● **TASK GOAL**
Your job with the data below is to output exactly the lines from the one holding "MarketCandle (460, 1633)" down to the one holding "GitHub (1308, 25)", both included, and no others.
################
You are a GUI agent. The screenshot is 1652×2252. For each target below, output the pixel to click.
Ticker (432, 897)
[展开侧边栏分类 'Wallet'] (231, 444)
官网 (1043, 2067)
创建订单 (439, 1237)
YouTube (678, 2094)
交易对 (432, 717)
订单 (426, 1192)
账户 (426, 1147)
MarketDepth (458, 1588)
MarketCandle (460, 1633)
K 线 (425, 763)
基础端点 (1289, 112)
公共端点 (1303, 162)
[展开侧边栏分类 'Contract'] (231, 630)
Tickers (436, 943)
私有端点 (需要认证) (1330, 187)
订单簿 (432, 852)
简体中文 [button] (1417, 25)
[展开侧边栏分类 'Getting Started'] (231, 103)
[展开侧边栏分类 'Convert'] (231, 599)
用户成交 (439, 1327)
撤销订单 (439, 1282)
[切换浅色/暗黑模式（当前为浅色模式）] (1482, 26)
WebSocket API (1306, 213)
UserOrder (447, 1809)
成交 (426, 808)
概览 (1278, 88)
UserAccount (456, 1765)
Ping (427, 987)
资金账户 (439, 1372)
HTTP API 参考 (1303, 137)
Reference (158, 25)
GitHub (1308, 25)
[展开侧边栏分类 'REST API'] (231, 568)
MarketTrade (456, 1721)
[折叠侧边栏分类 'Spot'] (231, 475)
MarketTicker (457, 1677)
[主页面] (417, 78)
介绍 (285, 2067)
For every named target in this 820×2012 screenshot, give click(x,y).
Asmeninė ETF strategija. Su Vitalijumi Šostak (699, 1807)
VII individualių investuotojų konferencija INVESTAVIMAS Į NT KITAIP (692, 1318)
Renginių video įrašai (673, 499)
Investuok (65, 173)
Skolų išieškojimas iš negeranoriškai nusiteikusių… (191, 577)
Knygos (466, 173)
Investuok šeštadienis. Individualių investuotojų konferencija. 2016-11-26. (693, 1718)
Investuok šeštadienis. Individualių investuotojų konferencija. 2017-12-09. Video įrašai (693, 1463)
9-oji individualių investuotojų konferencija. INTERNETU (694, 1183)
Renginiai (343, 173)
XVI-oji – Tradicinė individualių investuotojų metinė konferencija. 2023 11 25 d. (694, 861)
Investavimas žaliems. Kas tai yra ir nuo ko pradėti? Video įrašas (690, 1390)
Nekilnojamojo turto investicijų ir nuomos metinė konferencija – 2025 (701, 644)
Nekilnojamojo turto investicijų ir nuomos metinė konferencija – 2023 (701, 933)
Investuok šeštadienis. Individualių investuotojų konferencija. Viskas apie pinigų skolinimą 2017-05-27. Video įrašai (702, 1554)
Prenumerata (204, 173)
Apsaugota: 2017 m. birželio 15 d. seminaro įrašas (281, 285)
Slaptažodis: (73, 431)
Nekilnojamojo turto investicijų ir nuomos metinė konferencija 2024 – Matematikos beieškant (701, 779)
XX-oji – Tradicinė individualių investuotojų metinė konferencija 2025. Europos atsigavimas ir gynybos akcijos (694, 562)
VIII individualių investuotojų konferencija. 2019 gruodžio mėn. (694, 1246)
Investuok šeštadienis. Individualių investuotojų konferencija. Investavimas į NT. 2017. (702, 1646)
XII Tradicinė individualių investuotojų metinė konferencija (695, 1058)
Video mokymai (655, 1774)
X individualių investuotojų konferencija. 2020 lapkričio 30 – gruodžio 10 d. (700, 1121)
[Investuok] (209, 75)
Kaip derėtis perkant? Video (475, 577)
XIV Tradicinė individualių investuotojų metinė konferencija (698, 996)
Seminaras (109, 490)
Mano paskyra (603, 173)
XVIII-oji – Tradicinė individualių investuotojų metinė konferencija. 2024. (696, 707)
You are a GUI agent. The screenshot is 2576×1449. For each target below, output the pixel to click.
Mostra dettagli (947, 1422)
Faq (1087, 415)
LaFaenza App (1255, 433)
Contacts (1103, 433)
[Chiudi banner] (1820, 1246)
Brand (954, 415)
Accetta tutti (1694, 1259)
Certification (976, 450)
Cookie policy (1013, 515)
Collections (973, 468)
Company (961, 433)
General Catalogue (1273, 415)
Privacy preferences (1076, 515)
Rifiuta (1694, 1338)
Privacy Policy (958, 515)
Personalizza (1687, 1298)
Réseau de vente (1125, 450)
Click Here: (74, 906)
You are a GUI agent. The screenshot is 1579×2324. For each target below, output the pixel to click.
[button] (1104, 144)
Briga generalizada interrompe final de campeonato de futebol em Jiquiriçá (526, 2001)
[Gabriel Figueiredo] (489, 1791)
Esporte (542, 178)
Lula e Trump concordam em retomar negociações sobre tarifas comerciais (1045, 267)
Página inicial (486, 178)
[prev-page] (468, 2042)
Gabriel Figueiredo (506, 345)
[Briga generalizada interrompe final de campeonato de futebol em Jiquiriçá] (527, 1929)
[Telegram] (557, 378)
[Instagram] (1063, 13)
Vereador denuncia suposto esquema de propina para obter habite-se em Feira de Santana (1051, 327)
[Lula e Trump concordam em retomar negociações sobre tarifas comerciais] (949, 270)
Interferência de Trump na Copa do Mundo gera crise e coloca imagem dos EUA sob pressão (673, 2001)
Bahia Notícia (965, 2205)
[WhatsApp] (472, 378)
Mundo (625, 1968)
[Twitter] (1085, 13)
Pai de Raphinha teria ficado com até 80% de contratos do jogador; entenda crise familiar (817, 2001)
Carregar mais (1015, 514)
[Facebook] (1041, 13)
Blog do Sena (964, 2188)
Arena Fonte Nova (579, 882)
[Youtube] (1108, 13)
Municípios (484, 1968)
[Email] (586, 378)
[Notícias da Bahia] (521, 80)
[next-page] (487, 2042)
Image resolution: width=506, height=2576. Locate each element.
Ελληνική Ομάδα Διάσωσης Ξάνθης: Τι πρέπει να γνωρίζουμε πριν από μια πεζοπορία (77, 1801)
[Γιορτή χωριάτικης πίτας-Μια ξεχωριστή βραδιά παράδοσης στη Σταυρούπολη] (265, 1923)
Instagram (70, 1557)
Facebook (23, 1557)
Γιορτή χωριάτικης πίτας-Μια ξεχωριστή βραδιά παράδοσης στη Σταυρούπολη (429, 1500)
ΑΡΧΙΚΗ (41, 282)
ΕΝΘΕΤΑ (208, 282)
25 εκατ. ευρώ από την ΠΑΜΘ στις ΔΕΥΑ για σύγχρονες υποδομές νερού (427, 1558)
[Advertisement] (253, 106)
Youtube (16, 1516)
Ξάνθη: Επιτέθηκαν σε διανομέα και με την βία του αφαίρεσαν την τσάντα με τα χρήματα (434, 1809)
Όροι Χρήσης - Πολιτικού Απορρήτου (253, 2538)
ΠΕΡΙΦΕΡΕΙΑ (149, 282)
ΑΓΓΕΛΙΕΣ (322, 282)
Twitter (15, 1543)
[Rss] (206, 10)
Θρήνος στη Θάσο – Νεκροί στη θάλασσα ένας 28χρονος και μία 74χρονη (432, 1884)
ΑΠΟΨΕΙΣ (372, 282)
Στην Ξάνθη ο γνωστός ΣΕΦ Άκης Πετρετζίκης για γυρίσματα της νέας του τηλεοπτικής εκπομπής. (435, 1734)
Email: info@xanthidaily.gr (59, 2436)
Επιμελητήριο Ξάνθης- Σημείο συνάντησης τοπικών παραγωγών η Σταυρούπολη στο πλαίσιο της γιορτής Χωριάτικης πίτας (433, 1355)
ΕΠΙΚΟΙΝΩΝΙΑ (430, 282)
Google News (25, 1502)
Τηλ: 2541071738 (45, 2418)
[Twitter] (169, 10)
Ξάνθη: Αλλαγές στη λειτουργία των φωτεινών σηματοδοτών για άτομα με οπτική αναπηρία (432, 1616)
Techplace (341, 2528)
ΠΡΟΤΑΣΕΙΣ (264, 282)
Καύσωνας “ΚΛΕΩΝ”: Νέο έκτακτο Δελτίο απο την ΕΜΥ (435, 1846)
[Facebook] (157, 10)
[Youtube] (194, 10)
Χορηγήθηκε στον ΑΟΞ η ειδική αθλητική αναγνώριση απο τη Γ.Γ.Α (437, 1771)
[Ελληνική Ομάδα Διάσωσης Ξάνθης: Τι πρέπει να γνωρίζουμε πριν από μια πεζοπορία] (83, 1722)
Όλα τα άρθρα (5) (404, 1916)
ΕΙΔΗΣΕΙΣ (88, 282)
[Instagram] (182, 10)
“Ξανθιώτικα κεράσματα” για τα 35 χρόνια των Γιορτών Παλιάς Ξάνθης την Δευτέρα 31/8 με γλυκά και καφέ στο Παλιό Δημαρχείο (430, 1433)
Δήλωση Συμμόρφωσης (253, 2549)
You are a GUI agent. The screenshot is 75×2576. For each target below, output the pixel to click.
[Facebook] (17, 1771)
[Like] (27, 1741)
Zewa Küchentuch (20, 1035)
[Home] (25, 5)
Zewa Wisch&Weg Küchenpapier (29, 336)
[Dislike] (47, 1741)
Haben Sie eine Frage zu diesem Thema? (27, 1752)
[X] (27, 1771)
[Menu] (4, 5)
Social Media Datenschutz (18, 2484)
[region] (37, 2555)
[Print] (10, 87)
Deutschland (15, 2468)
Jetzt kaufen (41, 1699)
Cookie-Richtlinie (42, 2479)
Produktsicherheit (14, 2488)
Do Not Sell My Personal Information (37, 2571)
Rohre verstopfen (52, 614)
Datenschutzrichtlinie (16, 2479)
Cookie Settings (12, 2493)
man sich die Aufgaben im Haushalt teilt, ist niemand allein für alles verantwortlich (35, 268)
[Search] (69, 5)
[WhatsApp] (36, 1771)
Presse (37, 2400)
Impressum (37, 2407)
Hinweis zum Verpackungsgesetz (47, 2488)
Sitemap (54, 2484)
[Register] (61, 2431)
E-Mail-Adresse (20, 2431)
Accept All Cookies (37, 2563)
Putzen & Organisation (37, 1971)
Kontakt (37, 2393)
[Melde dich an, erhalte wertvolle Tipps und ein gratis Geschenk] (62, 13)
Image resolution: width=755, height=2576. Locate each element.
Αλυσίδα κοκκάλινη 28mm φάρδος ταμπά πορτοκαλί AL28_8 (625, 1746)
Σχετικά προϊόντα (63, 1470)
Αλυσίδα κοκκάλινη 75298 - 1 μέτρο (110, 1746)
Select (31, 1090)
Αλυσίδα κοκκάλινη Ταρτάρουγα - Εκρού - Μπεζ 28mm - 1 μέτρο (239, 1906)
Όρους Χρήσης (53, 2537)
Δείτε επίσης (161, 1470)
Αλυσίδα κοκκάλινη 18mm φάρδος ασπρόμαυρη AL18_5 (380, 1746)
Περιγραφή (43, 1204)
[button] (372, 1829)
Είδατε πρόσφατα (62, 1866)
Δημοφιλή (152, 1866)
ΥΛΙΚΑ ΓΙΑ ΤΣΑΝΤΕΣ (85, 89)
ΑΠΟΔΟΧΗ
################
● **ANSWER FOR THE TASK**
MarketCandle (460, 1633)
K 线 (425, 763)
基础端点 (1289, 112)
公共端点 (1303, 162)
[展开侧边栏分类 'Contract'] (231, 630)
Tickers (436, 943)
私有端点 (需要认证) (1330, 187)
订单簿 (432, 852)
简体中文 [button] (1417, 25)
[展开侧边栏分类 'Getting Started'] (231, 103)
[展开侧边栏分类 'Convert'] (231, 599)
用户成交 (439, 1327)
撤销订单 (439, 1282)
[切换浅色/暗黑模式（当前为浅色模式）] (1482, 26)
WebSocket API (1306, 213)
UserOrder (447, 1809)
成交 (426, 808)
概览 (1278, 88)
UserAccount (456, 1765)
Ping (427, 987)
资金账户 (439, 1372)
HTTP API 参考 (1303, 137)
Reference (158, 25)
GitHub (1308, 25)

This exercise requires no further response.